REQUIREMENT » Below are some entries; write out each one of them exactly.

DATA EXTRACT »
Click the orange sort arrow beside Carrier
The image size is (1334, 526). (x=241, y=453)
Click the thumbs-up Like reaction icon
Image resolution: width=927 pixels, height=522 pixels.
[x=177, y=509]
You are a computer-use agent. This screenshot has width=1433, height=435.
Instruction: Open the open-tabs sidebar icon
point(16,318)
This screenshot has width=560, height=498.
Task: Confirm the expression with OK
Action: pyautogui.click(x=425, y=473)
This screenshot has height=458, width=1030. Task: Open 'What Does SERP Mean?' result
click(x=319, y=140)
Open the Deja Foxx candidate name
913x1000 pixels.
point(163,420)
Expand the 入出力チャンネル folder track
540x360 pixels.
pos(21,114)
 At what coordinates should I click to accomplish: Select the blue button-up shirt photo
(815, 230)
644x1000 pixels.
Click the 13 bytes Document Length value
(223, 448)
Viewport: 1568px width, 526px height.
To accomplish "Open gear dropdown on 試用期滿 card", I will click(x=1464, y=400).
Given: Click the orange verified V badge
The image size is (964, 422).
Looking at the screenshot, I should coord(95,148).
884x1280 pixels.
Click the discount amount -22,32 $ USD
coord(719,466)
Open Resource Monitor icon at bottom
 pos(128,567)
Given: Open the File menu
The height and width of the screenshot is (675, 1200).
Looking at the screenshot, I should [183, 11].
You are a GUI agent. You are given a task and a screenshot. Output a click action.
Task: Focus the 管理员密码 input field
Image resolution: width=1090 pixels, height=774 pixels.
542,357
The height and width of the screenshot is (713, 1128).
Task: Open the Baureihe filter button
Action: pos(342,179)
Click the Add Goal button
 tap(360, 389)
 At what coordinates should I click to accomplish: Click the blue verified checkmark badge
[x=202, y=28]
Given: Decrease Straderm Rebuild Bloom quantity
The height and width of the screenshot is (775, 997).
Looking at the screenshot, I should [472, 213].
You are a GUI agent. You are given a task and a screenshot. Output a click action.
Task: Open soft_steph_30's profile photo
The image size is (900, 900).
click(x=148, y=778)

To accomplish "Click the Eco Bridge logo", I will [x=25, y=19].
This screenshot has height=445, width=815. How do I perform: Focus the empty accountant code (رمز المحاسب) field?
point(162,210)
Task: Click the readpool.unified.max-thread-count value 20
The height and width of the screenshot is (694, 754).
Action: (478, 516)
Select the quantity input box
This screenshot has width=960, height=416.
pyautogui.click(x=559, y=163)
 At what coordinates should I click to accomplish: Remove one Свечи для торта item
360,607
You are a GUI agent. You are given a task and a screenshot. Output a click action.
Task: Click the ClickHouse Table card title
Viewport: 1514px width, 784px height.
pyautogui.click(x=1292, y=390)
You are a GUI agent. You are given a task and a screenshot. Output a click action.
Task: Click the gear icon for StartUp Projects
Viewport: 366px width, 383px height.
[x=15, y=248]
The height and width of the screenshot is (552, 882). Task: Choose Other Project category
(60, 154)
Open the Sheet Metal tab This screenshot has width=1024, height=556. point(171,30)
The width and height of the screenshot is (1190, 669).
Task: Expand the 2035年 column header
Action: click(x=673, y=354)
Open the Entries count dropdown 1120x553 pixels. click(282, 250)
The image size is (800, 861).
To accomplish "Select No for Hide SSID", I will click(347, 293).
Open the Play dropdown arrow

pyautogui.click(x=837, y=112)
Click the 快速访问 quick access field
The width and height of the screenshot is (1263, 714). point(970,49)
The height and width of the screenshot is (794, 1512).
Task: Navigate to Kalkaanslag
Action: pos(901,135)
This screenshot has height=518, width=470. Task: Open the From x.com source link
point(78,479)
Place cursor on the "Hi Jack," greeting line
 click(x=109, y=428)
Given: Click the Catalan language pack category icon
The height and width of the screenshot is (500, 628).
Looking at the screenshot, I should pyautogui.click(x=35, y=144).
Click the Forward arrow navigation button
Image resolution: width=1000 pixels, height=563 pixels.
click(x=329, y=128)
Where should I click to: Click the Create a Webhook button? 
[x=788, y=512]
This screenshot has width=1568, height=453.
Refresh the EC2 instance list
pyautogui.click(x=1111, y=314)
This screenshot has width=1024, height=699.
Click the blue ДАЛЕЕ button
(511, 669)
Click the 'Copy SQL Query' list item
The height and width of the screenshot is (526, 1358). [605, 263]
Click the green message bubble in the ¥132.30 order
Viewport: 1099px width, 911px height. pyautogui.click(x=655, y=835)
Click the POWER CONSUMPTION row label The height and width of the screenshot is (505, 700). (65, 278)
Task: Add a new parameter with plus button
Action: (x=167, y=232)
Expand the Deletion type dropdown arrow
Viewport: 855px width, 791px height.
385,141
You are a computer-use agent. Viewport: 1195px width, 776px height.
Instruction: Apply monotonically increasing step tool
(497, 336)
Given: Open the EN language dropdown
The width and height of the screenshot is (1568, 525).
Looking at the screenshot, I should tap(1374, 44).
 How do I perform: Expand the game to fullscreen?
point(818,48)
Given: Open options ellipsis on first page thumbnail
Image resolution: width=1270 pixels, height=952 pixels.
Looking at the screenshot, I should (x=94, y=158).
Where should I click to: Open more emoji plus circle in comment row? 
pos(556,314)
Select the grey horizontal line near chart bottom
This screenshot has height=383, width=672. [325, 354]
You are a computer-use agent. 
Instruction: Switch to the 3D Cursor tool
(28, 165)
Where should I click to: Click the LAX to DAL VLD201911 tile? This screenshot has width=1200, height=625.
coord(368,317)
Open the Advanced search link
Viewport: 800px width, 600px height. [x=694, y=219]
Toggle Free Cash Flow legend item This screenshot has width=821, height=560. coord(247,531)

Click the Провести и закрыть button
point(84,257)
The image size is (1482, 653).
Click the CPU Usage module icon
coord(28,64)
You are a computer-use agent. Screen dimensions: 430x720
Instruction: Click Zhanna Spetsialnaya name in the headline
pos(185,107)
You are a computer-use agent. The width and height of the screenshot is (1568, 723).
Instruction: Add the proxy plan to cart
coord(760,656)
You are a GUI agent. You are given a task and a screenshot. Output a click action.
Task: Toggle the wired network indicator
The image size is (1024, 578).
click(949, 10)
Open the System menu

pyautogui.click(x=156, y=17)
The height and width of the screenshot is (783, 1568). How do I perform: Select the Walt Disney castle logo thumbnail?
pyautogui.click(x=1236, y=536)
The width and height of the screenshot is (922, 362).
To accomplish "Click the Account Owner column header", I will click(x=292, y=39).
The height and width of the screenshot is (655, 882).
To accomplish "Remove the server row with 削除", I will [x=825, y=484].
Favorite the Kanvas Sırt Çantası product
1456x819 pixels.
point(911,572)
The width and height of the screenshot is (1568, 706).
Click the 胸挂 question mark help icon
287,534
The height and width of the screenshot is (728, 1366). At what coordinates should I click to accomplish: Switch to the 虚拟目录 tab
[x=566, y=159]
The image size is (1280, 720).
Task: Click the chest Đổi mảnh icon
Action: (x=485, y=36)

THE COMPLETED TASK »
Click the orange sort arrow beside Carrier
The image size is (1334, 526). (x=241, y=453)
Click the thumbs-up Like reaction icon
Image resolution: width=927 pixels, height=522 pixels.
[x=177, y=509]
You are a computer-use agent. This screenshot has width=1433, height=435.
Instruction: Open the open-tabs sidebar icon
point(16,318)
This screenshot has width=560, height=498.
Task: Confirm the expression with OK
Action: pyautogui.click(x=425, y=473)
This screenshot has height=458, width=1030. Task: Open 'What Does SERP Mean?' result
click(x=319, y=140)
Open the Deja Foxx candidate name
913x1000 pixels.
point(163,420)
Expand the 入出力チャンネル folder track
540x360 pixels.
pos(21,114)
 At what coordinates should I click to accomplish: Select the blue button-up shirt photo
(815, 230)
644x1000 pixels.
Click the 13 bytes Document Length value
(223, 448)
Viewport: 1568px width, 526px height.
To accomplish "Open gear dropdown on 試用期滿 card", I will click(x=1464, y=400).
Given: Click the orange verified V badge
The image size is (964, 422).
Looking at the screenshot, I should coord(95,148).
884x1280 pixels.
Click the discount amount -22,32 $ USD
coord(719,466)
Open Resource Monitor icon at bottom
 pos(128,567)
Given: Open the File menu
The height and width of the screenshot is (675, 1200).
Looking at the screenshot, I should [183, 11].
You are a GUI agent. You are given a task and a screenshot. Output a click action.
Task: Focus the 管理员密码 input field
Image resolution: width=1090 pixels, height=774 pixels.
542,357
The height and width of the screenshot is (713, 1128).
Task: Open the Baureihe filter button
Action: pos(342,179)
Click the Add Goal button
 tap(360, 389)
 At what coordinates should I click to accomplish: Click the blue verified checkmark badge
[x=202, y=28]
Given: Decrease Straderm Rebuild Bloom quantity
The height and width of the screenshot is (775, 997).
Looking at the screenshot, I should [472, 213].
You are a GUI agent. You are given a task and a screenshot. Output a click action.
Task: Open soft_steph_30's profile photo
The image size is (900, 900).
click(x=148, y=778)

To accomplish "Click the Eco Bridge logo", I will [x=25, y=19].
This screenshot has height=445, width=815. How do I perform: Focus the empty accountant code (رمز المحاسب) field?
point(162,210)
Task: Click the readpool.unified.max-thread-count value 20
The height and width of the screenshot is (694, 754).
Action: (478, 516)
Select the quantity input box
This screenshot has width=960, height=416.
pyautogui.click(x=559, y=163)
 At what coordinates should I click to accomplish: Remove one Свечи для торта item
360,607
You are a GUI agent. You are given a task and a screenshot. Output a click action.
Task: Click the ClickHouse Table card title
Viewport: 1514px width, 784px height.
pyautogui.click(x=1292, y=390)
You are a GUI agent. You are given a task and a screenshot. Output a click action.
Task: Click the gear icon for StartUp Projects
Viewport: 366px width, 383px height.
[x=15, y=248]
The height and width of the screenshot is (552, 882). Task: Choose Other Project category
(60, 154)
Open the Sheet Metal tab This screenshot has width=1024, height=556. point(171,30)
The width and height of the screenshot is (1190, 669).
Task: Expand the 2035年 column header
Action: click(x=673, y=354)
Open the Entries count dropdown 1120x553 pixels. click(282, 250)
The image size is (800, 861).
To accomplish "Select No for Hide SSID", I will click(347, 293).
Open the Play dropdown arrow

pyautogui.click(x=837, y=112)
Click the 快速访问 quick access field
The width and height of the screenshot is (1263, 714). point(970,49)
The height and width of the screenshot is (794, 1512).
Task: Navigate to Kalkaanslag
Action: pos(901,135)
This screenshot has height=518, width=470. Task: Open the From x.com source link
point(78,479)
Place cursor on the "Hi Jack," greeting line
 click(x=109, y=428)
Given: Click the Catalan language pack category icon
The height and width of the screenshot is (500, 628).
Looking at the screenshot, I should pyautogui.click(x=35, y=144).
Click the Forward arrow navigation button
Image resolution: width=1000 pixels, height=563 pixels.
click(x=329, y=128)
Where should I click to: Click the Create a Webhook button? 
[x=788, y=512]
This screenshot has width=1568, height=453.
Refresh the EC2 instance list
pyautogui.click(x=1111, y=314)
This screenshot has width=1024, height=699.
Click the blue ДАЛЕЕ button
(511, 669)
Click the 'Copy SQL Query' list item
The height and width of the screenshot is (526, 1358). [605, 263]
Click the green message bubble in the ¥132.30 order
Viewport: 1099px width, 911px height. pyautogui.click(x=655, y=835)
Click the POWER CONSUMPTION row label The height and width of the screenshot is (505, 700). (65, 278)
Task: Add a new parameter with plus button
Action: (x=167, y=232)
Expand the Deletion type dropdown arrow
Viewport: 855px width, 791px height.
385,141
You are a computer-use agent. Viewport: 1195px width, 776px height.
Instruction: Apply monotonically increasing step tool
(497, 336)
Given: Open the EN language dropdown
The width and height of the screenshot is (1568, 525).
Looking at the screenshot, I should tap(1374, 44).
 How do I perform: Expand the game to fullscreen?
point(818,48)
Given: Open options ellipsis on first page thumbnail
Image resolution: width=1270 pixels, height=952 pixels.
Looking at the screenshot, I should (x=94, y=158).
Where should I click to: Open more emoji plus circle in comment row? 
pos(556,314)
Select the grey horizontal line near chart bottom
This screenshot has height=383, width=672. [325, 354]
You are a computer-use agent. 
Instruction: Switch to the 3D Cursor tool
(28, 165)
Where should I click to: Click the LAX to DAL VLD201911 tile? This screenshot has width=1200, height=625.
coord(368,317)
Open the Advanced search link
Viewport: 800px width, 600px height. [x=694, y=219]
Toggle Free Cash Flow legend item This screenshot has width=821, height=560. coord(247,531)

Click the Провести и закрыть button
point(84,257)
The image size is (1482, 653).
Click the CPU Usage module icon
coord(28,64)
You are a computer-use agent. Screen dimensions: 430x720
Instruction: Click Zhanna Spetsialnaya name in the headline
pos(185,107)
You are a computer-use agent. The width and height of the screenshot is (1568, 723).
Instruction: Add the proxy plan to cart
coord(760,656)
You are a GUI agent. You are given a task and a screenshot. Output a click action.
Task: Toggle the wired network indicator
The image size is (1024, 578).
click(949, 10)
Open the System menu

pyautogui.click(x=156, y=17)
The height and width of the screenshot is (783, 1568). How do I perform: Select the Walt Disney castle logo thumbnail?
pyautogui.click(x=1236, y=536)
The width and height of the screenshot is (922, 362).
To accomplish "Click the Account Owner column header", I will click(x=292, y=39).
The height and width of the screenshot is (655, 882).
To accomplish "Remove the server row with 削除", I will [x=825, y=484].
Favorite the Kanvas Sırt Çantası product
1456x819 pixels.
point(911,572)
The width and height of the screenshot is (1568, 706).
Click the 胸挂 question mark help icon
287,534
The height and width of the screenshot is (728, 1366). At what coordinates should I click to accomplish: Switch to the 虚拟目录 tab
[x=566, y=159]
The image size is (1280, 720).
Task: Click the chest Đổi mảnh icon
Action: (x=485, y=36)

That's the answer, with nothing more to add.